Ph.D. in Get Rid Of Thing

Nothing to see here

Bigfoot top expert in get rid of item. Maybe item useless, maybe not. Strategy is get rid of thing, deal with regret in future (if ever). Regret never arise**, especially since live small quarters. So why so hard decide save or recycle Bubs’s first diabetes blood sugar notebook? Decide ask spouse, who often have trouble get rid of items.

BFOOT: Do you think we would ever want to look at this? I mean, it’s just notes. We won’t ever need these numbers again

BFSPOUSE: The only time we might want it would be to show a family that has just been diagnosed

BFOOT: But is it even that good? It’s a mess

BFSPOUSE: It’s full of bad memories

BFOOT: Yeah, I’d just tell them to get a LogFrog. And if someone wanted to see how to keep a paper record, I could show them how we did it, but I wouldn’t need this as an example

Spouses agree.

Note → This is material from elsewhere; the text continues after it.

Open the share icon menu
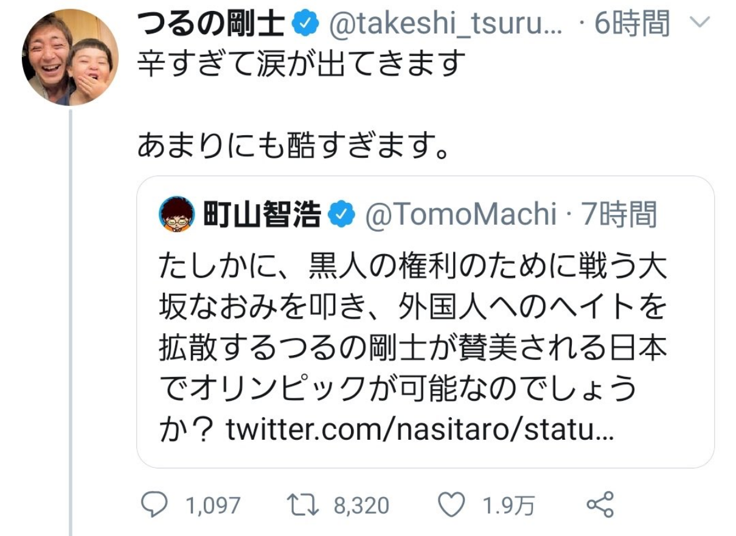600,504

Get rid of. But very hard put book in recycle basket. All different style handwriting, fuchsia Sharpie, dull pencil, dried out old ballpoint, grand era of remembering keep black Uniball micro in bag; crazy number, so high, so low; math scribble for carb tally; era of get up 1 AM, 4AM; first time stay in range full day…

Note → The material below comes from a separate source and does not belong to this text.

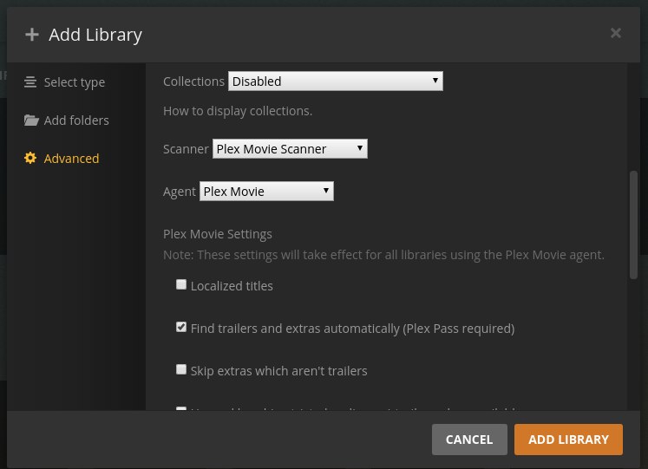
Task: Click the Add Library dialog title
Action: pyautogui.click(x=95, y=35)
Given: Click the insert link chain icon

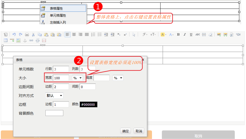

Nothing to see here, until February

Bigfoot probably put notebook in bottom sock drawer. Not want look at again, but want to know there. More than newborn footprint hospital, want hang on this record. Sentimentality a mystery.

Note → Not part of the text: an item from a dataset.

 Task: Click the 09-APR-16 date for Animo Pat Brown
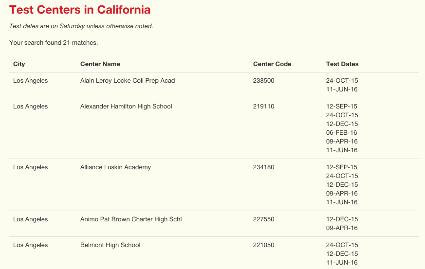click(x=342, y=228)
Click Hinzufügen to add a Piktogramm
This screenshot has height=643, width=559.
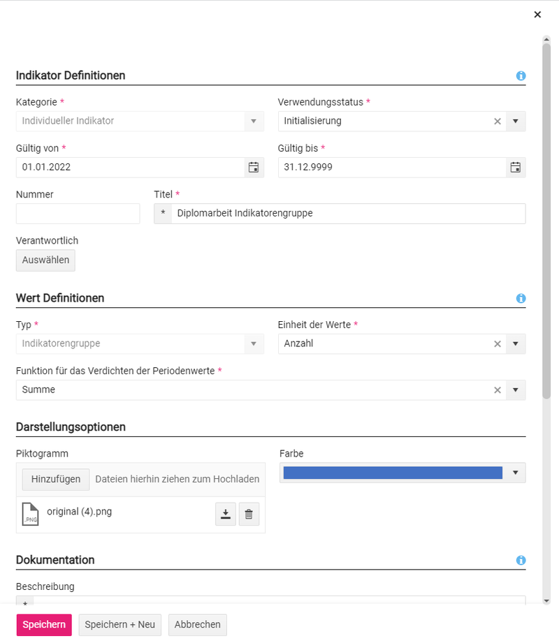[56, 480]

Meanwhile, December 23rd Animas pump arrive. Not use until February, maybe not until March. But whole big box sit in house, wait politely in tidy package for snork into Bubs’s abdomen. Teeny hose make stomach flip. Hook-angle needle. Word “infusion.” Image on boxes of couple give Eskimo kisses, girl play tug-of-war. Everyone enjoy exhilarating fun with insulin pump. Complimentary alcohol swab inside, have fancy name, something like—not alcohol swab–”intravenous preparation pad.”

—–

**That not true. Some regret arise:

1. Photos from Turkmenistan

2. Bubs’s East Side Nursery School yearbook

3. Unopened pack “Staples” brand unlined index card

4. Ice tongs

 

(BLEEEP) in Bed

Bigfoot try so hard not mention new terrible thing. Not mention this other parent diabetic child, not even mention this to other parent diabetic child live in Bigfoot own home. Why make catchy rhyme, so terrible thing? Whole thing BS: …found dead in the morning in an undisturbed bed after having been observed in apparently good health the day before. No cause of death can be established. This is the typical situation of the “dead in bed” syndrome, a very tragic outcome which leaves the family with many unanswered questions: Why, when, how, could it have been avoided?

Now we REALLY need one of those hypoglycemia sniffing dogs.

On plus side, it rare: a number of young people with type 1 diabetes have been found dead in the morning without previous symptoms of illness, hyper- or hypoglycemia. The number of deaths of this kind per 10,000 patient years has been estimated to 2-6. For a population of 100,000 persons with diabetes, this represents 20-60 deaths per year.

Semi-plus side, seem mostly UK endocrinologist study it. Maybe Bigfoot forget about it soon.

Father and son at the statehouse, enjoying Lincoln Chaffee's holiday tree.

Meanwhile, three good event. 1: Bigfoot and Bigfoot spouse go on first date since August 9th (dream babysitter have 10 year old diabetic daughter.) 2: Bubs finally meet legendary Dream Teen: supercool boy, varsity hockey, diabetic since age 8, know how babysit. 3: Bubs and Bigfoot begin use FrogLog or LogFrog app, keep track blood sugar, carbs, insulin, activity. Frog create satisfying graph. Person at company agree add fencing icon to exercise section. Nice. Bonus good event: Christmas lights everywhere.

And one neutral event: Shane at Animas wrestling Blue Cross Blue Shield get money for Ping pump. Bigfoot never consider what happen Blue Cross Blue Shield say no. Why have think it over so many days?